M esenchymal stem cells (MSCs) have been described as regenerative stem cells that are described as being committed to differentiate into cells of connective tissue lineages, including bone, fat, cartilage, muscle, and even other types of tissues, such as hepatic, renal, cardiac, and neural tissue [1 –4]. MSCs have been used in regenerative medicine and tissue engineering applications, as they can home to sites of injury and differentiate into various tissue cells. Some researches suggest that regenerative stem cells can differentiate exclusively into the tissues in which they reside, or they home. This process is well known in hematopoietic lineage and is extremely useful in stem cell therapy [5].

A growing body of research has focused on the use of MSCs in cancer therapy. It has been demonstrated that MSCs can move to the tumor sites, and MSCs engineered to express antitumor factors could be an innovative choice as a cell-mediated gene therapy to inhibit tumor growth [6,7]. There are concerns that MSCs promote cancer growth or MSCs might transform to the tumorigenic cells, although this issue remains controversial and not well understood [8]. The relationship between the cancer cells and MSCs remains elusive. This complex dialog between MSCs and cancer cells is certainly critical for the outcome of tumor development. The differentiation potential of MSCs in a cancer microenvironment needs to be explored.

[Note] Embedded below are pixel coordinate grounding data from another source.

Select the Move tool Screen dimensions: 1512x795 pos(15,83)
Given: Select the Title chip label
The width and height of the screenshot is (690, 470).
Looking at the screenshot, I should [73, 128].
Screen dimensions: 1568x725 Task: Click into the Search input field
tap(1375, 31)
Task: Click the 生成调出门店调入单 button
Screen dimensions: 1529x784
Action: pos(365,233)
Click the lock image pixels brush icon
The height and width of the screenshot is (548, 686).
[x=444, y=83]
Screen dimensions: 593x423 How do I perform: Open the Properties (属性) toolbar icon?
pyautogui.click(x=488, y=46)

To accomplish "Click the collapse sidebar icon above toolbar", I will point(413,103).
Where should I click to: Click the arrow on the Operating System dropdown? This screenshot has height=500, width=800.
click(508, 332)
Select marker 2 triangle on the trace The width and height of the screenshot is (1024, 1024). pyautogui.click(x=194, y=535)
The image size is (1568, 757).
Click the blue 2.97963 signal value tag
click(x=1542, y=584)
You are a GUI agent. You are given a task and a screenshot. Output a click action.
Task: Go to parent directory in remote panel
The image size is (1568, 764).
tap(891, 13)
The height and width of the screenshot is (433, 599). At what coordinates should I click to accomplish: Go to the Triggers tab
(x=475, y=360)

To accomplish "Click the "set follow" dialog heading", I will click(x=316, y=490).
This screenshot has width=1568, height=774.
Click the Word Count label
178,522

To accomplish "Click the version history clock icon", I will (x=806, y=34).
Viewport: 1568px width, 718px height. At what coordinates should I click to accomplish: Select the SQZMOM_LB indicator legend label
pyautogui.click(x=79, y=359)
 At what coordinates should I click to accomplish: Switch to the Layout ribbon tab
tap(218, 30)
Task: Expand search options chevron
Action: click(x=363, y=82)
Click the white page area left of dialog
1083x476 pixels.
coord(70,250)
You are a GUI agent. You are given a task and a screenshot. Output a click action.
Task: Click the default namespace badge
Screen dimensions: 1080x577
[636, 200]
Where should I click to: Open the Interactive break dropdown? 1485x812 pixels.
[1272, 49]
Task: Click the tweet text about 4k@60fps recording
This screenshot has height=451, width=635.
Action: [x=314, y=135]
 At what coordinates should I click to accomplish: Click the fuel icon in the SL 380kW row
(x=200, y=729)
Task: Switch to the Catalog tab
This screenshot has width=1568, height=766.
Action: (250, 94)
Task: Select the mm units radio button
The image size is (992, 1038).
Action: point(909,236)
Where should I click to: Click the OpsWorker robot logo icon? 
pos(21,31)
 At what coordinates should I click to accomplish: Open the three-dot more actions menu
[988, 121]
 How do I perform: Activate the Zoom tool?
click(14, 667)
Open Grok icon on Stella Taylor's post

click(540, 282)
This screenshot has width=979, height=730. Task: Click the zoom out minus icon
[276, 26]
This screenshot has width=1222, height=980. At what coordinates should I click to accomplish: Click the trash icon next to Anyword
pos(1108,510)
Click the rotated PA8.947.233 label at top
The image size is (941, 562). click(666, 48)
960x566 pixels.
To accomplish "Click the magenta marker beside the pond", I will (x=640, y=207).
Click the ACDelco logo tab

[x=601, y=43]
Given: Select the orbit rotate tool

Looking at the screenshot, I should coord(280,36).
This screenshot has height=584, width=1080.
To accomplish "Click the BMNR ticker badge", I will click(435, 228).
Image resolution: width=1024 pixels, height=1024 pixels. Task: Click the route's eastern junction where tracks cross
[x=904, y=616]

Several studies have suggested that phenotypically normal and functionally competent cells of hematopoietic system could be derived from embryonic stem (ES) cells, bone marrow hematopoietic stem cells (HSCs), or peripheral blood HSCs [1]. The hematopoietic differentiation of adipose tissue resident MSCs under differentiation media has also been recently reported [1]. Adipose tissue-derived stem cells were also reported as expressing angiogenic and hematopoietic factors [9]. Bone marrow-derived very small embryonic/epiblast-like stem cells were demonstrated as differentiating into the hematopoietic lineage after coculture over stromal cells [10]. Hematopoietic differentiation capacity of bone marrow-derived MSCs remains unknown.

Calcium ion was reported to regulate osteogenic differentiation and fate management of HSCs [11]. Ca²⁺ activates several myogenic transcription factors such as myogenin and myocyte enhancer factor-2 [12 –15], thus triggering the differentiation of myocytes. Ca²⁺ was reported as playing fundamental roles in the development of oligodendrocyte progenitor cells [16]. Here, we ask whether Ca²⁺ plays roles in the differentiation of MSCs under tumor conditions.

In this study, we found that bone marrow-derived MSCs are able to transdifferentiate into cells of hematopoietic lineage, more precisely macrophages, when cocultured with cancer cells. We further investigated the effect of calcium ion on the hematopoietic differentiation of MSCs. We concluded that the diminished Ca²⁺ influx was coupled with the hematopoietic differentiation of MSCs.

Materials and Methods

Cell culture

Human MSCs were obtained from bone marrow aspirates of ribs of patients undergoing thoracic surgery. The isolation and culture of MSCs were performed by using previously described methods [6]. Samples were from Second Xiangya Hospital, Central South University. The patients were informed about the sample collection and signed informed consent forms. Collections and use of tissue samples were approved by the ethical review committees of Second Xiangya Hospital. Human nasopharyngeal carcinoma cell line HK1, 5-8F, and 6-10B and human lung adenocarcinoma epithelial cell line A549 were grown in DMEM supplemented with 10% fetal calf serum at 37°C under 5% CO₂ and 95% air. Coculture experiments were performed by a direct contact and transwell system (Corning HTS Transwell, 0.4 μm). The osteogenic, chondrogenic, and adipogenic differentiation were performed by using the differentiation media (Cyagen Bioscience, Inc.)

Flow cytometry

Flow cytometry was performed on bone marrow-derived MSCs stained for CD90, CD44, CD105, CD34, CD45, and CD11b. The following antibodies specific for human molecules were used: PC5-CD11b (Beckman Coulter), FITC-CD44 (Beckman Coulter), PC7-CD45 (Beckman Coulter), FITC-CD90 (Beckman Coulter), ECD-CD34 (Beckman Coulter), and PE-CD105 (eBioscience). Flow cytometry was performed on Moflo XDP (Beckman Coulter). The corresponding isotype control mAbs was from Beckman Coulter.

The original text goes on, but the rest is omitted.